Entries supplied below:
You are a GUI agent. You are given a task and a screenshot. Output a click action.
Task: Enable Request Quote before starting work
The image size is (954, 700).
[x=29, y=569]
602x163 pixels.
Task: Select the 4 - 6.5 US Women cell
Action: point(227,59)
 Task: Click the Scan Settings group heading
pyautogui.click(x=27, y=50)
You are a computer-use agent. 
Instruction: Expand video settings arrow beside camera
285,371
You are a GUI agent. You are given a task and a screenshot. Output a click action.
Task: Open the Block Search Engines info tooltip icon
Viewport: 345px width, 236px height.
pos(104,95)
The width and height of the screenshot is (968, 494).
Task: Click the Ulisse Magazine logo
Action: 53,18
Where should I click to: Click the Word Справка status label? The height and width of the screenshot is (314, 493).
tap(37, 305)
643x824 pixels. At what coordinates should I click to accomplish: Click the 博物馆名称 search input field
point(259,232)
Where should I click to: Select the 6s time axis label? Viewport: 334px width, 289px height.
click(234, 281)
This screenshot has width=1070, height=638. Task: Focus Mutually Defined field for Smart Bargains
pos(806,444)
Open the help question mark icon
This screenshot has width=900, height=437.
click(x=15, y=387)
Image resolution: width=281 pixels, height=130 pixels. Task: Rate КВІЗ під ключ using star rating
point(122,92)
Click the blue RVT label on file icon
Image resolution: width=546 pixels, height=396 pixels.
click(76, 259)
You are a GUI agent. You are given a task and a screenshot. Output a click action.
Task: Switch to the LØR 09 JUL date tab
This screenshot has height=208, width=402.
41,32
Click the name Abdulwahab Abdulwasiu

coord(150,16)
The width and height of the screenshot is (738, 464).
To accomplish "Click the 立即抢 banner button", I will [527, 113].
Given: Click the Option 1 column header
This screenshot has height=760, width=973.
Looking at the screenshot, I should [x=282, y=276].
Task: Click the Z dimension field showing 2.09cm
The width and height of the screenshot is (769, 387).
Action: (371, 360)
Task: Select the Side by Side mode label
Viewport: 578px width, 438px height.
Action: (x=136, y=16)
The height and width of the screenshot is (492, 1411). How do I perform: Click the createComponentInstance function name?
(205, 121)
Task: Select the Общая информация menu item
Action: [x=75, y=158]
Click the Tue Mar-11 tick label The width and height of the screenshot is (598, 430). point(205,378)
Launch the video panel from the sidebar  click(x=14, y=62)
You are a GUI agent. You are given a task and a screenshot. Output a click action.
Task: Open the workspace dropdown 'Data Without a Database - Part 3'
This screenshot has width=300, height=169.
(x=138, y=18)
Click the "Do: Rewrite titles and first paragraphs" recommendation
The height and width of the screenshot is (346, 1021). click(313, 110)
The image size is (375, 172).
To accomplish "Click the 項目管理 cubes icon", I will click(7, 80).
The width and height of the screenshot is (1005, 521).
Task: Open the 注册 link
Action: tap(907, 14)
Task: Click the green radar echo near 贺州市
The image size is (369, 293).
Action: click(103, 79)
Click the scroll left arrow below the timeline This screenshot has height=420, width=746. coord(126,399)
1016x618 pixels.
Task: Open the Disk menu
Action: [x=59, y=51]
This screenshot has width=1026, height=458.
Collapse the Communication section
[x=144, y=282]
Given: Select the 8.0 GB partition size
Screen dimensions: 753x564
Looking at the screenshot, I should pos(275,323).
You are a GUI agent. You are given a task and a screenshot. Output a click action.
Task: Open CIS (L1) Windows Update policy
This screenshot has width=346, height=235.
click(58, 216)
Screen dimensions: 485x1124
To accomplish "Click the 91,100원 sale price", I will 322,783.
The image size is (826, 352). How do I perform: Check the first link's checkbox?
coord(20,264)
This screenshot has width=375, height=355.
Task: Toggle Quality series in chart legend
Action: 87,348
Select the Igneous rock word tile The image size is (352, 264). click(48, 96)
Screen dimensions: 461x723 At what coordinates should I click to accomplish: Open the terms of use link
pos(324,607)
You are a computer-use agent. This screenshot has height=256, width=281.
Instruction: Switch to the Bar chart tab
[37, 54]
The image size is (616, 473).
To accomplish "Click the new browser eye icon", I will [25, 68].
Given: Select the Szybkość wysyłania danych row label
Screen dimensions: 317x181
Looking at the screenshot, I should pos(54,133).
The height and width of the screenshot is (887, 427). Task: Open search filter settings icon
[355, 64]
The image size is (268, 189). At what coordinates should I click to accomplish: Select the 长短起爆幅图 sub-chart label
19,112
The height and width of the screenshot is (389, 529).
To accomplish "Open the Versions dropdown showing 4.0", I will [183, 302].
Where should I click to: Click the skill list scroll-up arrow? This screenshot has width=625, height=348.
End of Entries supplied.
▶ _Task goal_
Retype the lines from the one containing "Given: Select the 8.0 GB partition size" to the last line above. Change nothing and include no others.

▶ _Solution for this exercise_
Given: Select the 8.0 GB partition size
Screen dimensions: 753x564
Looking at the screenshot, I should pos(275,323).
You are a GUI agent. You are given a task and a screenshot. Output a click action.
Task: Open CIS (L1) Windows Update policy
This screenshot has width=346, height=235.
click(58, 216)
Screen dimensions: 485x1124
To accomplish "Click the 91,100원 sale price", I will 322,783.
The image size is (826, 352). How do I perform: Check the first link's checkbox?
coord(20,264)
This screenshot has width=375, height=355.
Task: Toggle Quality series in chart legend
Action: 87,348
Select the Igneous rock word tile The image size is (352, 264). click(48, 96)
Screen dimensions: 461x723 At what coordinates should I click to accomplish: Open the terms of use link
pos(324,607)
You are a computer-use agent. This screenshot has height=256, width=281.
Instruction: Switch to the Bar chart tab
[37, 54]
The image size is (616, 473).
To accomplish "Click the new browser eye icon", I will [25, 68].
Given: Select the Szybkość wysyłania danych row label
Screen dimensions: 317x181
Looking at the screenshot, I should pos(54,133).
The height and width of the screenshot is (887, 427). Task: Open search filter settings icon
[355, 64]
The image size is (268, 189). At what coordinates should I click to accomplish: Select the 长短起爆幅图 sub-chart label
19,112
The height and width of the screenshot is (389, 529).
To accomplish "Open the Versions dropdown showing 4.0", I will [183, 302].
Where should I click to: Click the skill list scroll-up arrow? This screenshot has width=625, height=348.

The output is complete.